Poco tiempo después, quienes habían triunfado y se enseñoreaban ante el pueblo empobrecido y temeroso de la destruida y refundada ciudad de Quito, se abocaron a la persecución del mentor de la heroica defensa.

Rumiñahui fue buscado en cada aldea vecina, no podía estar tan lejos. Su cabeza era el precio final que debía pagar su osadía.

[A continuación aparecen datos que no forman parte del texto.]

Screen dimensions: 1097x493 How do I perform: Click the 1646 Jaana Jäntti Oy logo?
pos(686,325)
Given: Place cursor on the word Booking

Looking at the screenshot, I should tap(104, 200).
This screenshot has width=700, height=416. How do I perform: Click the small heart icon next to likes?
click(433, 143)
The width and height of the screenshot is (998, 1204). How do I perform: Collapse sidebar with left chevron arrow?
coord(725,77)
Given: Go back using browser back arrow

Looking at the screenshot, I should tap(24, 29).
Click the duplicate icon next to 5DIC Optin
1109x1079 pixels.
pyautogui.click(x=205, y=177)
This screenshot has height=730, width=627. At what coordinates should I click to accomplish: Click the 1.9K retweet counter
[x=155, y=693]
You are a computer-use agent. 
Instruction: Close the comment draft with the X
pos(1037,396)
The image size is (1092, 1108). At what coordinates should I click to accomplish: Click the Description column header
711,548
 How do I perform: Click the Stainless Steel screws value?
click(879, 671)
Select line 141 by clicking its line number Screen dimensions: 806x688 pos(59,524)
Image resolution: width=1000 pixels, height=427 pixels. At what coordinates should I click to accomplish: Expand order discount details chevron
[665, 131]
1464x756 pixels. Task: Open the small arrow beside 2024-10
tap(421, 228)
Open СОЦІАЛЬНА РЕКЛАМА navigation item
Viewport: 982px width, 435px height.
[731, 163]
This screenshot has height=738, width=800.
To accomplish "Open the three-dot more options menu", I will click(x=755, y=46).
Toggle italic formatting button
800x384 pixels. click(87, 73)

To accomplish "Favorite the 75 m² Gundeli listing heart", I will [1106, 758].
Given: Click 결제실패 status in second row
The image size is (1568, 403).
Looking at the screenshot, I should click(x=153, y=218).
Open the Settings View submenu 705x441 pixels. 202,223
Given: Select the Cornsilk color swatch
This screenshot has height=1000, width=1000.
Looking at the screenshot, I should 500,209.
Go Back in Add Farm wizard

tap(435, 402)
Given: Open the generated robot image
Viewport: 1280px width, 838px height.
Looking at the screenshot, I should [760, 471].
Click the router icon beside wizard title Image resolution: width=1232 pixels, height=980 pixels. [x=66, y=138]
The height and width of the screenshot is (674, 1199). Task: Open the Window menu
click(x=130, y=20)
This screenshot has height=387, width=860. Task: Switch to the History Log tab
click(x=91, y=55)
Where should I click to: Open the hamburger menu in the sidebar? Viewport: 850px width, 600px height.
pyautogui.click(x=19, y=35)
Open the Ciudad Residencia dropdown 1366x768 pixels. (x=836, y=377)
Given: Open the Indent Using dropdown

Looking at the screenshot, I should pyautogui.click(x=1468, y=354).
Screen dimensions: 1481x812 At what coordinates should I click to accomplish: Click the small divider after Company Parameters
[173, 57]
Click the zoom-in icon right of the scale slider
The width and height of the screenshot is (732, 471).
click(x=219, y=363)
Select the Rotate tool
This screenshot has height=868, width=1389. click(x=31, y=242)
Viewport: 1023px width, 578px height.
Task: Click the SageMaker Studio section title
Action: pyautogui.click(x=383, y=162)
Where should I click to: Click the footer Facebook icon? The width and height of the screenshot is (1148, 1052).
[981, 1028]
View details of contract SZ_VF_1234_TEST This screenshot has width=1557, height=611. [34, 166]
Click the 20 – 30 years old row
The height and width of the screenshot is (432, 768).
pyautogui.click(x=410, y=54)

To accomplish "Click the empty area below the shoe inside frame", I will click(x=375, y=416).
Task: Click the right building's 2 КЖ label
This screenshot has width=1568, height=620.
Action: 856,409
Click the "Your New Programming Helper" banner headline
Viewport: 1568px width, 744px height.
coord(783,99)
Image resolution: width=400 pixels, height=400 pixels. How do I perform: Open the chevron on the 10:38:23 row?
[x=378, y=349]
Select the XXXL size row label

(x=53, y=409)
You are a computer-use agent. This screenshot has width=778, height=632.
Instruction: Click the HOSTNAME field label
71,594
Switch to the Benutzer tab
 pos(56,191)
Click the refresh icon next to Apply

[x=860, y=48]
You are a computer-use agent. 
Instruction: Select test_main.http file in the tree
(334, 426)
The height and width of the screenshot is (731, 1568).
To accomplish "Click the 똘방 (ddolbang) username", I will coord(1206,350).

Las poblaciones aledañas a la nueva San Francisco de Quito, denominada así por su fundador, Sebastián de Belalcázar, en homenaje a Francisco Pizarro, lo guarecieron algún tiempo, pero con su ejército diezmado y apenas un batallón de leales, poco podía intentar contra la fusilería y los cañones enemigos.


Cantón Rumiñahui


Al final, los propios agresores dejaron descripción de la forma en que fue atrapado y salvajemente torturado con la única pretensión de que respondiese dónde se encontraba enterrado aquel famoso tesoro en oro y plata, que vertiginosamente había hecho desalojar de Quito, según lo habían consignado los datos proporcionados por algunos informantes leales a los españoles.

Rumiñahui no respondió a ninguna demanda que le realizaran bajo tortura sus captores. Eso dicen.

Cuentan que cerró su boca y la mantuvo así, soportando en silencio incluso los alaridos que hubiesen sido necesarios para desahogar tanta crueldad.

Posteriormente, y ante la vista de todo el pueblo convocado frente a ese importante suceso, fue quemado vivo en una hoguera preparada para tal fin sobre la Plaza Grande de Quito.

Sin embargo, como la transmisión oral es tan rica y fluida en versiones, algunos contemporáneos fueron capaces de aseverar otro final para la vida de ese gran representante aborigen.

Afirman que una noche, a plena luz de las estrellas y a sabiendas de que transitaba por uno de los últimos espectáculos lumínicos tan brillantes de los varios que había frecuentado en esa última época, agobiado y solo, varios días después de la última batalla, se atavió con las mejores vestimentas propias de un dignatario real, cubrió su cuerpo de la reliquias más valiosas de su pueblo y así vestido, como príncipe del Imperio que se negaba a ver desaparecer, subió hasta el cerro más alto de la ciudad de Quito y desde allí se precipitó hacia el vacío.

Así, sumido en la soledad y en extensos días de vigilia y perplejidad, concluyó con él, uno de los últimos baluartes de la lucha por la dignidad y la defensa de la cultura de los Incas.